Marcus Silva, who has been countersued and called a “serial abuser”, is suing the women who helped his ex-wife escape his clutches and obtain an abortion via medication.
Silva obtained this information by breaking into his ex-wife’s phone to go through her text messages. In addition, the countersuit claims Silva was leveraging the abortion over the ex-wife during the divorce, threatening to go to the police about the abortion, and using it to obtain custody of the couple’s children.
Silva is suing for wrongful death and conspiracy, although the countersuit states he was aware of his ex’s intention before the abortion ever took place. He is said to have gotten drunk and verbally abused his former wife in front of friends, family, and co-workers alike. He is seeking over a million dollars in damages from his former wife.
Interestingly enough, his attorney is Jonathan Mitchell, who helped draft the Texas abortion ban.
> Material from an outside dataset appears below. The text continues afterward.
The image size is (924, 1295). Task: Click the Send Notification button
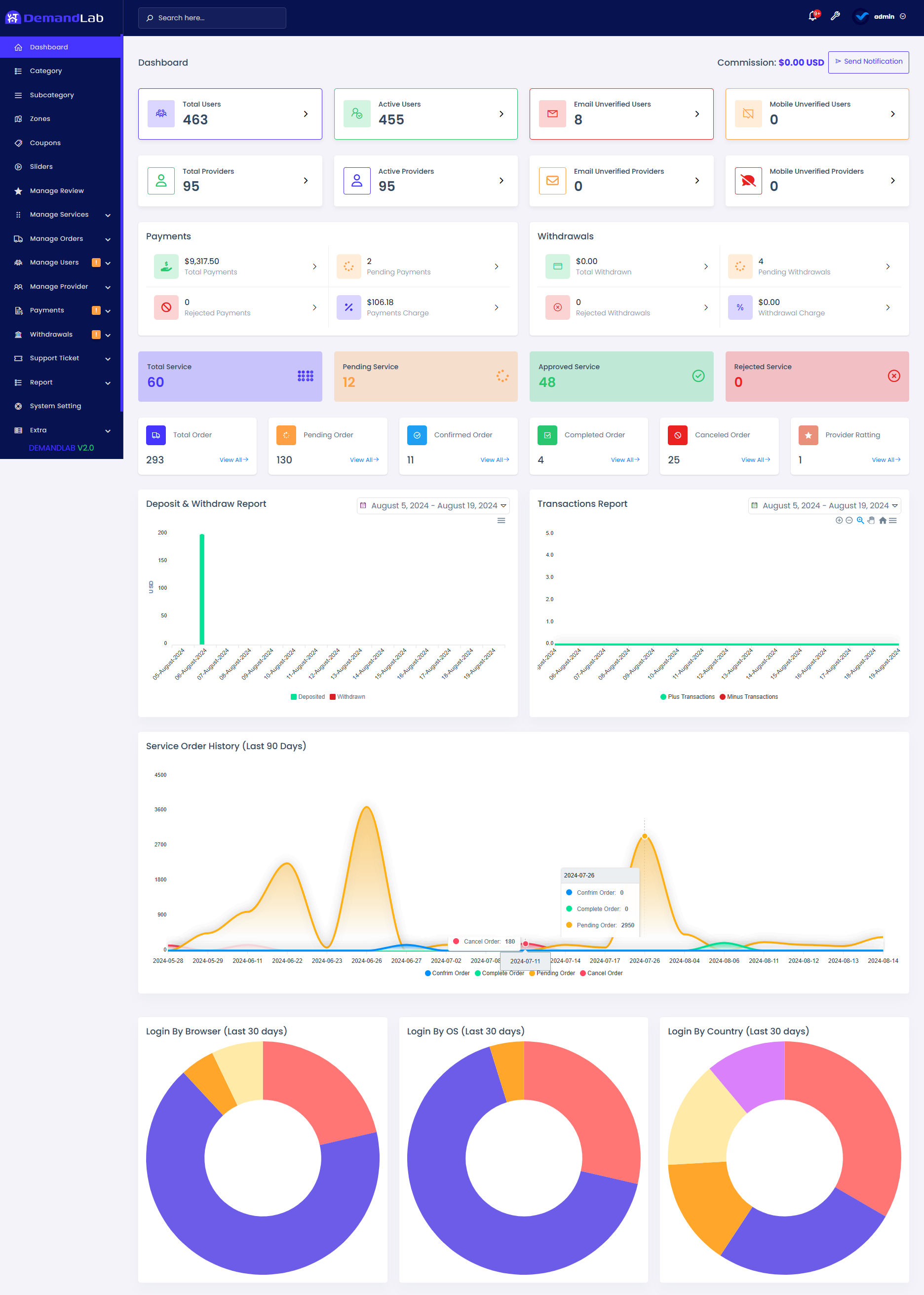(868, 61)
As we feared when this legislation first saw the light of day, that women would be controlled by their spouses in the most heinous of ways when forced to carry pregnancies they didn’t want to term. This takes that fear and magnifies the lengths that abusers will go to when it comes to retaining power over their victims.
As a domestic abuse victim turned advocate and outspoken defender of women, I can’t tell you how this infuriates me. Not only did he humiliate and abuse this woman on countless occasions, but he also took that horrible incident and leveraged it to control her when she finally got the guts to leave him.
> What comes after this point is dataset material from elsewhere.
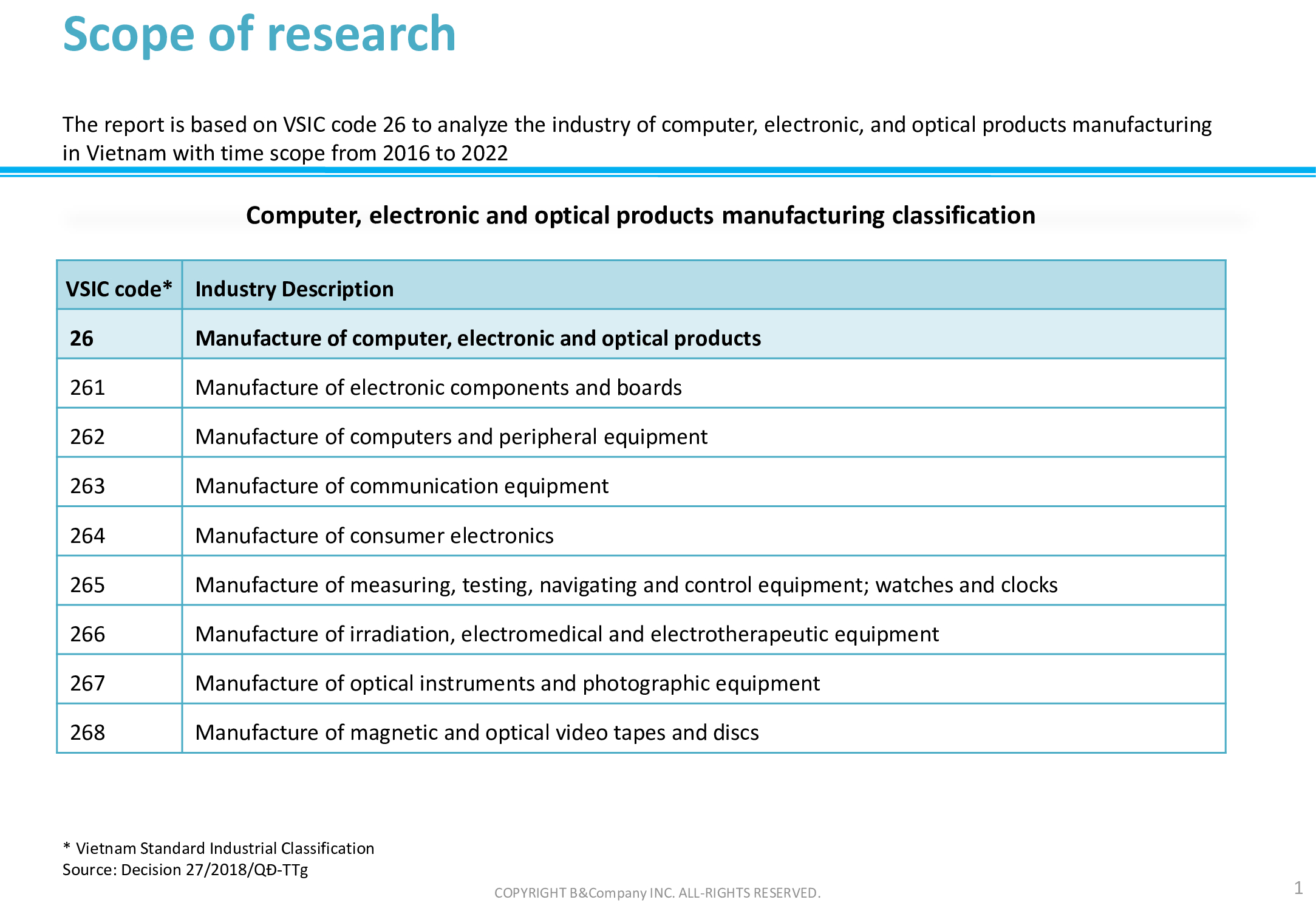Select the magnetic and optical video tapes row
The width and height of the screenshot is (1316, 911).
477,732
And to sue the friends who helped her? It’s already difficult to find help to leave an abuser. I literally have half of my face busted up as I type this from an encounter with an abusive spouse. (Not my own, I still do field work). This will tell people, “Don’t get involved, they’ll ruin your life”.
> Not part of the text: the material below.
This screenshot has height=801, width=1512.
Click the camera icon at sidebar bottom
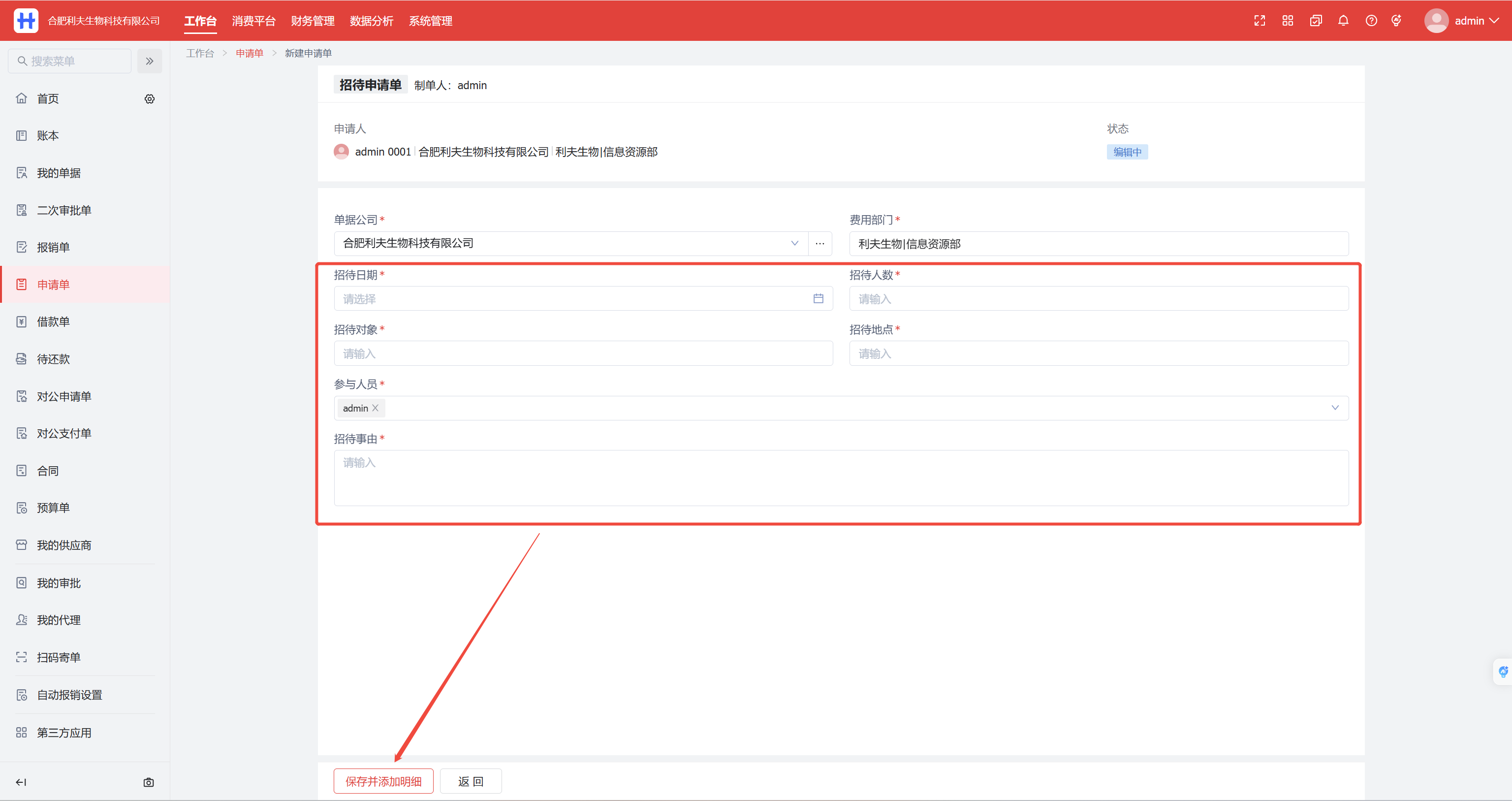149,782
That’s what they want. They want you isolated, nobody to turn to, forced to just take it. Take anything they do to you, because you have nobody, nobody will help you, nobody will put your safety above their own livelihood.
Let me remind you, that isn’t true. There are people out here who do care, we will help you, and nothing that your abuser says or does matters to me in the slightest. I assure you; I will come into the pits of hell to get you if I have to. Please know that he may be able to push you around today, but we will get you somewhere that he will never be able to push you around again.
I know this looks like we may be stuck. We may be forced to endure the abuse that is doled out to us until the day we die. I’m asking you not to lose hope. Hold on. We will turn these tides. You just have to hang in there for a little while longer.
Any of you who are in an abusive situation, please, 800–799-SAFE. If you cannot reach out to The Hotline for any reason, and I understand the reasons, trust me, please hit me up on any of the platforms you read my column. I will help you, and I don’t give a damn about the abusive asshole who might try to sue me.
Please don’t give up. I assure you, those of us out here working night and day to get you out, we really couldn’t care less about this type of frivolous waste of resources. Let him make a fool of himself in court. I will never give up on a person leaving abuse simply because he may have a legal avenue of recourse.
We’re going to pull through this. Please believe me. I have been nearly dead at the hands of a man, and I still come back to pull women out of the bowels of hell. Don’t give up on me, and I won’t give up on you.
If you can, a copper IUD is your best bet right now. I understand if you can’t get that type of medical care, but if you contact someone at The Hotline, or even email me, I’ll help you find resources. You’re not alone. Please trust me. There are women out here who will help you, no matter how bad it feels in your home right now.
Please, don’t give up. This will pass.
It has to. God knows, this just has to.